Any other tips/suggestions for getting the most out of the monorail?


----------



## WhoozOn1st (Jan 28, 2010)

The Vegas monorail is kinda slow (one moderately speedy stretch, between Convention Center and Harrah's/Imperial Palace) and clunky, in my view, but still fun to ride, albeit pretty expensive for what it is. Get a day pass if planning on a lot of riding. Parking at the Sahara end should be easy (not sure of the cost, if any, cuz I'm always on foot). Walking to the Wynn from the closest station (Harrah's/Imperial Palace) is indeed practical for most.
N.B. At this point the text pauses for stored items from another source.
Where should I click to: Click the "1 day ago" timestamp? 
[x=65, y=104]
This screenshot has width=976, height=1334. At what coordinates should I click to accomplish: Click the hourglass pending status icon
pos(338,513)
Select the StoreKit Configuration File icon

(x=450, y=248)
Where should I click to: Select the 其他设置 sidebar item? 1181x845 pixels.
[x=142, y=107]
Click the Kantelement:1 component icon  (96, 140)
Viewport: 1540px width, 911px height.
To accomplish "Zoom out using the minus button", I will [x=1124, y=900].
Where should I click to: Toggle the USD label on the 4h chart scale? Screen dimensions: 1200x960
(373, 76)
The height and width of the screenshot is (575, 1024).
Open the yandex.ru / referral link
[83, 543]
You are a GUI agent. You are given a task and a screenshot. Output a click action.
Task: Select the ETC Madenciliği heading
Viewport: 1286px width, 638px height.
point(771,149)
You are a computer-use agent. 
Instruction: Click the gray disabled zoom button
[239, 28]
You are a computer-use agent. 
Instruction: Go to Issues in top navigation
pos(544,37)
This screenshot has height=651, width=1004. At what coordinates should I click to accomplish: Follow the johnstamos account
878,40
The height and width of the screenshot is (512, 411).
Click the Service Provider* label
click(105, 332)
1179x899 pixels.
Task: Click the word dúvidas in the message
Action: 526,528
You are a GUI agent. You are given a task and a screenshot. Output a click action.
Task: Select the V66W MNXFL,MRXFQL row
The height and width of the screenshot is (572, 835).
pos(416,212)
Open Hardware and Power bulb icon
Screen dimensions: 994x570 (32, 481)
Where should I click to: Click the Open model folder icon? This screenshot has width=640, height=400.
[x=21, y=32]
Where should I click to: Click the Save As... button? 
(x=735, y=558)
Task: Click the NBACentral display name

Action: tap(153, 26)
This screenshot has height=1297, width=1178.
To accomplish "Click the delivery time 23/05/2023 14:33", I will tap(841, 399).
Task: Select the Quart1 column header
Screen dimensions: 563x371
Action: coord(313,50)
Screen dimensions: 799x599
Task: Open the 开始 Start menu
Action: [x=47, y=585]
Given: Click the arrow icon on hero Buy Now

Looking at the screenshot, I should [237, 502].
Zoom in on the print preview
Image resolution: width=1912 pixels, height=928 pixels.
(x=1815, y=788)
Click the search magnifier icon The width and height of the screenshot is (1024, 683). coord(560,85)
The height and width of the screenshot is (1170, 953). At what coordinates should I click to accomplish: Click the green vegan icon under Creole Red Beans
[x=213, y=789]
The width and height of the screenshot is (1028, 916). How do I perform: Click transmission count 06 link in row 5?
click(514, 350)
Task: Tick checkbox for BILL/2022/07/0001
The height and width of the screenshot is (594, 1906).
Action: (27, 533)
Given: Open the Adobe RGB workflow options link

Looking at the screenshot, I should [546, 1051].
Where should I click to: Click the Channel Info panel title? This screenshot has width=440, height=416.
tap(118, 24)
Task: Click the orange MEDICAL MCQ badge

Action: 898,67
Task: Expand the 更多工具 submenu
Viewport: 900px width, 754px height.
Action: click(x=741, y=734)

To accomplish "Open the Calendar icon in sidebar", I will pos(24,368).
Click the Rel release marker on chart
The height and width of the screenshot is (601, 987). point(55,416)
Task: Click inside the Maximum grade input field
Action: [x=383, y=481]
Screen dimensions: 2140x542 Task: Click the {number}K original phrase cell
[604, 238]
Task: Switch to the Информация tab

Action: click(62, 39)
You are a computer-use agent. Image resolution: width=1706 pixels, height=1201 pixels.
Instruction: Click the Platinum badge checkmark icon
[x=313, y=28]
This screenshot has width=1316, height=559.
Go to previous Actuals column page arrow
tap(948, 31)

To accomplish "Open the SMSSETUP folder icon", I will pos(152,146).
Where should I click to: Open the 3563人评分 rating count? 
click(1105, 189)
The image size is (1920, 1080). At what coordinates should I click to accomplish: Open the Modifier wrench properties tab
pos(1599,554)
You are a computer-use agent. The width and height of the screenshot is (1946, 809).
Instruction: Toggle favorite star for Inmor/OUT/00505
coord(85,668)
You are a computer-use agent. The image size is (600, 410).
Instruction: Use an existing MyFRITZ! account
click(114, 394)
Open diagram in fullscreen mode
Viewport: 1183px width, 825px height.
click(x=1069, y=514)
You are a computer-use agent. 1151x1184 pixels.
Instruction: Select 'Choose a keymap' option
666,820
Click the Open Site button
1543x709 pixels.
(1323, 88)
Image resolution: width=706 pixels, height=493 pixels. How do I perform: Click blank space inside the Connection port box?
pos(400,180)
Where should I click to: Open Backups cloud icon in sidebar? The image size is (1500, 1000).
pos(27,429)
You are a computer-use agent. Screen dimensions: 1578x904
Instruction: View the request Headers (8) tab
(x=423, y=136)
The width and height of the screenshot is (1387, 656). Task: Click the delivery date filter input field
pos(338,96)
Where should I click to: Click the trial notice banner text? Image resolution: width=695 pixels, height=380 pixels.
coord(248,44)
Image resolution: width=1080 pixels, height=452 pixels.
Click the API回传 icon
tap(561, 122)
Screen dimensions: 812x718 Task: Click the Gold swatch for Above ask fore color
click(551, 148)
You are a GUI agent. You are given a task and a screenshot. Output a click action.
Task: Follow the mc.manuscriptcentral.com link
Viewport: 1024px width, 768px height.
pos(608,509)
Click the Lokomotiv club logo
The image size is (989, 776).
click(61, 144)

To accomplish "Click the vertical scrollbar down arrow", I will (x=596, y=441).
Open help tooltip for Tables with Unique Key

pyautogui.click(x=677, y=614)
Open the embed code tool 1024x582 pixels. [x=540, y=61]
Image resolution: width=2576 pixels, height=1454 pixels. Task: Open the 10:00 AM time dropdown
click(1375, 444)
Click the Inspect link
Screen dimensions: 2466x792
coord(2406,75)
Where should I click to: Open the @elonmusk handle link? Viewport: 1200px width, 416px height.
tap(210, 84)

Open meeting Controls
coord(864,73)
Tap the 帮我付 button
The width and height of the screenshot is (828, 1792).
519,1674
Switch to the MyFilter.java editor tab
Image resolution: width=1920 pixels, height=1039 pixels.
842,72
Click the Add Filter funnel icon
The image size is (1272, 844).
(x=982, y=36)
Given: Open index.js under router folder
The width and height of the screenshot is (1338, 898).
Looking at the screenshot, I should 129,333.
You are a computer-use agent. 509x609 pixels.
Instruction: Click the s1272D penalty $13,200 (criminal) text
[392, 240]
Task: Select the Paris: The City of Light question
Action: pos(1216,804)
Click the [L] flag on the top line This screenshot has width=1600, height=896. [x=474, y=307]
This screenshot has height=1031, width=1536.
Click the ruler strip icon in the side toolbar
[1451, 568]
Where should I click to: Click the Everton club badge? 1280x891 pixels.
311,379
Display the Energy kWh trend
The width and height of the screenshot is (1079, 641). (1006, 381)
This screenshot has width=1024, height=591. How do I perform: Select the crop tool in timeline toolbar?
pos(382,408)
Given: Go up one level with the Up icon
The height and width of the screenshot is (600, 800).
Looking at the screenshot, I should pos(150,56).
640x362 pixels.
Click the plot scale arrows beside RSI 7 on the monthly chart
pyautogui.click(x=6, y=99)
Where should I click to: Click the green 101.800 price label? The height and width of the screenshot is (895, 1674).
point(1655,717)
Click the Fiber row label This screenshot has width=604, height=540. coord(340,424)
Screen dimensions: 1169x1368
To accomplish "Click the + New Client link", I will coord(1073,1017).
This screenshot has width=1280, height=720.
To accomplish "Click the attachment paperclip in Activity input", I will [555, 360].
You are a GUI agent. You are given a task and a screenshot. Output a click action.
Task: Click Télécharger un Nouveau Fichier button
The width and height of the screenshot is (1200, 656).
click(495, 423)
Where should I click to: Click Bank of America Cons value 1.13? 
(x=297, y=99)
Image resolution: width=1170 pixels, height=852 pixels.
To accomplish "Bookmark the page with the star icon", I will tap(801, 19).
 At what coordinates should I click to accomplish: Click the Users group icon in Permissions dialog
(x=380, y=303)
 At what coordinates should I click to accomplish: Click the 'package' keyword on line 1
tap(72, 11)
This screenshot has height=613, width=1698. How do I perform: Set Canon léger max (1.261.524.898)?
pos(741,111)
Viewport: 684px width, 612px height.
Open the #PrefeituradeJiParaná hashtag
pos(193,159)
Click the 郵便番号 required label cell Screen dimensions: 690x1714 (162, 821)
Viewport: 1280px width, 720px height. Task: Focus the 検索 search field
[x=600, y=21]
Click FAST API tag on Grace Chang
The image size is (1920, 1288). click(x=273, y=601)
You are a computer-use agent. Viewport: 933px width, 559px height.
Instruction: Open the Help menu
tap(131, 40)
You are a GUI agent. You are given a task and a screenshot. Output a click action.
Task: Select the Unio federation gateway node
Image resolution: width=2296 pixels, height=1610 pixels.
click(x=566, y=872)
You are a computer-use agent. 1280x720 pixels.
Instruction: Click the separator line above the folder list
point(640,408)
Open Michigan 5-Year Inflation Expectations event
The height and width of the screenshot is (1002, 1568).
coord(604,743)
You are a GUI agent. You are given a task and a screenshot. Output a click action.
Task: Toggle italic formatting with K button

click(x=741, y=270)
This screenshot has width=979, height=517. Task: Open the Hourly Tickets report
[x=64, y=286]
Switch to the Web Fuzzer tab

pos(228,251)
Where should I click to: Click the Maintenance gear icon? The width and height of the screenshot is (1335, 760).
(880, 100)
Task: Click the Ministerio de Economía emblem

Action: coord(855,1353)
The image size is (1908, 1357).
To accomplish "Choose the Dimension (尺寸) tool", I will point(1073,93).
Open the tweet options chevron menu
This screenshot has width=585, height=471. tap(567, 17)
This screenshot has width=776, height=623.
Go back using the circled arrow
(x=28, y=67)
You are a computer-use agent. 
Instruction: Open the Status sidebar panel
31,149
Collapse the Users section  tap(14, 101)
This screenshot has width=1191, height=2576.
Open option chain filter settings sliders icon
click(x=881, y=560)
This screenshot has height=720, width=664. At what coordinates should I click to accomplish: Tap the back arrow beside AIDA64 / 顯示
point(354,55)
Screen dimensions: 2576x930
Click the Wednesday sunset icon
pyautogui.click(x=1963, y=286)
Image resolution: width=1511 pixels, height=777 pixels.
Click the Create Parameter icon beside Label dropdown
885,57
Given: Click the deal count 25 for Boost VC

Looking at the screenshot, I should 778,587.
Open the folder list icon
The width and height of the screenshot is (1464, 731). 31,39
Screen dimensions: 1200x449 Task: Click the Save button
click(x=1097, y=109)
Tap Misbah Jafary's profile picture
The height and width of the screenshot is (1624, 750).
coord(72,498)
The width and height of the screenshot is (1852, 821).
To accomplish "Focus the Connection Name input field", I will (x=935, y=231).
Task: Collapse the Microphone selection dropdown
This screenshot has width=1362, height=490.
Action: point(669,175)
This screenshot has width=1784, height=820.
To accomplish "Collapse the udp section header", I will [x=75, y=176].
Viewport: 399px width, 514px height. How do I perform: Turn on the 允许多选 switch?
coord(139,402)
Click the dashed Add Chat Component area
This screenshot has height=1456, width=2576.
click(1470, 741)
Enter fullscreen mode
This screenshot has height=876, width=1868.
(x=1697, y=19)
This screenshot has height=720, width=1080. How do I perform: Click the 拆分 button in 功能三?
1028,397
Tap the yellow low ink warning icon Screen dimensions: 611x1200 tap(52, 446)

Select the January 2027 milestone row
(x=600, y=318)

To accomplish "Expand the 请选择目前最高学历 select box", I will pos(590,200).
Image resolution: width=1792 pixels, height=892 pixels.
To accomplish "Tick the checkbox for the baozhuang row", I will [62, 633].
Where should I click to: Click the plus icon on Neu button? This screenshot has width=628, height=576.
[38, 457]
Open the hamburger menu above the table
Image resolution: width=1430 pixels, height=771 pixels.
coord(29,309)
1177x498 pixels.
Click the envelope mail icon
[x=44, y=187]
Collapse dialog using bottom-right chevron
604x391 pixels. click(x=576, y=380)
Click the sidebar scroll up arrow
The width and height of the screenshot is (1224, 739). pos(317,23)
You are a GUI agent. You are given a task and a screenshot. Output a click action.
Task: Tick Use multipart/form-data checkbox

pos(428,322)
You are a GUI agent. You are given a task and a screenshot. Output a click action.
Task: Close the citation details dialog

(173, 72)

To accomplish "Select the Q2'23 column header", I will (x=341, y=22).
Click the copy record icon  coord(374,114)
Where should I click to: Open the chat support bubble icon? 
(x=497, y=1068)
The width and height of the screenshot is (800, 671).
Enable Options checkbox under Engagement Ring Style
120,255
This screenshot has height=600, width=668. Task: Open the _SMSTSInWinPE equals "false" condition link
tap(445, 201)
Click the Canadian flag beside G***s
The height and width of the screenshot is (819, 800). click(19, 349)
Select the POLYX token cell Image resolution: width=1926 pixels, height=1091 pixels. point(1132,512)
From the MGM Grand end it's a short walk on pedestrian bridges over the main drag (via either the Tropicana or New York New York) to Excalibur, where a free elevated tram (NOT a monorail) will take you to Mandalay Bay via Luxor.

Las Vegas Monorail


----------



## DowneasterPassenger (Jan 28, 2010)

WhoozOn1st said:


> The Vegas monorail is kinda slow (one moderately speedy stretch, between Convention Center and Harrah's/Imperial Palace) and clunky, in my view, but still fun to ride, albeit pretty expensive for what it is. Get a day pass if planning on a lot of riding. Parking at the Sahara end should be easy (not sure of the cost, if any, cuz I'm always on foot). Walking to the Wynn from the closest station (Harrah's/Imperial Palace) is indeed practical for most.
> From the MGM Grand end it's a short walk on pedestrian bridges over the main drag (via either the Tropicana or New York New York) to Excalibur, where a free elevated tram (NOT a monorail) will take you to Mandalay Bay via Luxor.
> 
> Las Vegas Monorail


Thanks for all the useful info!

I am disappointed by the interactive map on the website. It's slow and painful and cluttered.

Does anyone know where I can find a simple map with the stations well marked?


----------



## WhoozOn1st (Jan 28, 2010)

SanJoaquinRider said:


> I am disappointed by the interactive map on the website. It's slow and painful and cluttered.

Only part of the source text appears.